Two quick notes on Time Magazine blogs.

  • Business columnist Justin Fox blogs from Madison where he’s the Business Writer in Residence this week. So far he’s observed that lots of people here sit in coffeeshops with Macs and it’s kind of cold. Reading about the place you live from an outsider’s viewpoint is almost always of real interest. Once I had a long wait in the Frankfurt airport and parked myself in the bookstore with a German travel guide to the United States. In the introduction it said
    • “There are two things a German visitor needs to be prepared for in America. First of all, you are not allowed to drink outside on the street. Strange as it sounds, you can get arrested for doing so! Second of all, Americans love to fly the American flag all over the place, even on buildings that have nothing to do with the government. Can you imagine if Germans did this? The world would go crazy!”

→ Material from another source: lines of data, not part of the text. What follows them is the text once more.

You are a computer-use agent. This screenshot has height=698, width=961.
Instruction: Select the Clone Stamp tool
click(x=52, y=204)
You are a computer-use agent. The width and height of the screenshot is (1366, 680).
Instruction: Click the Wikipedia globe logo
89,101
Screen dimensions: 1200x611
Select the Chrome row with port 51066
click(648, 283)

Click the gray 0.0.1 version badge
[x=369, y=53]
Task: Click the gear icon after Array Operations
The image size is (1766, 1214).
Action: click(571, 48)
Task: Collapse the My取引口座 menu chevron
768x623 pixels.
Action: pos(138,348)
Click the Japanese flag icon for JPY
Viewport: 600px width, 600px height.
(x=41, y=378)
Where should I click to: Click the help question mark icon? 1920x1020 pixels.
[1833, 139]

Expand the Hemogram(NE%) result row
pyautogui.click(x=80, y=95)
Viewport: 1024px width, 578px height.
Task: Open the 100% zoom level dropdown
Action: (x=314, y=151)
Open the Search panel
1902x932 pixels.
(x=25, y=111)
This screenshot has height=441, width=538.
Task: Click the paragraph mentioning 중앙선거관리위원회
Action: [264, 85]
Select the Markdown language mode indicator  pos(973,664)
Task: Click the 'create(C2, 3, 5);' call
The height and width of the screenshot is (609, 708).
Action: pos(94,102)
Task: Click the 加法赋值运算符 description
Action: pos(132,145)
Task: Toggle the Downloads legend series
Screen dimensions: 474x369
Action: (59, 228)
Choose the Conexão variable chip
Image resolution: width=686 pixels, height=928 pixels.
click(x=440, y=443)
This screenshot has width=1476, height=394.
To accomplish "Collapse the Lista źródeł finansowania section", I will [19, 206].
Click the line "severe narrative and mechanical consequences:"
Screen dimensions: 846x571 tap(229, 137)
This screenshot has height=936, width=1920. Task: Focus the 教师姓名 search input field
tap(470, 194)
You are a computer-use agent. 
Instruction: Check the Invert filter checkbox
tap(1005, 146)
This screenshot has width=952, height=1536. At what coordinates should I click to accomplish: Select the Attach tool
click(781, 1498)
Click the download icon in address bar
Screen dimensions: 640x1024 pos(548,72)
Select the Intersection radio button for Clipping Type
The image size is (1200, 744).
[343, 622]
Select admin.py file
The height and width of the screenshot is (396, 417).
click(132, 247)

  • I just found out that my old friend Lev Grossman, book critic at Time, has been blogging on all things nerdy since January. I wanted to include a long quote from his terrific novel Codex, but my copy’s in storage with most of the rest of my books. You’ll just have to trust me when I say he’s one of the only people (maybe Umberto Eco is another?) who’s figured out how to marry the genre conventions of the thriller with a perfectly tuned and delicate prose style. By the way, he and Austin Grossman (whose new novel I blogged about here) are brothers. Between the two they constitute a kind of ultimate and frankly intimidating authority on nerdy subjects. I once made the mistake of going head-to-head-to-head with them on matters related to the early history of Alpha Flight. Let’s just say they knocked me around like they were Aurora and Northstar and I was a Montreal car thief. And I subscribed to Alpha Flight!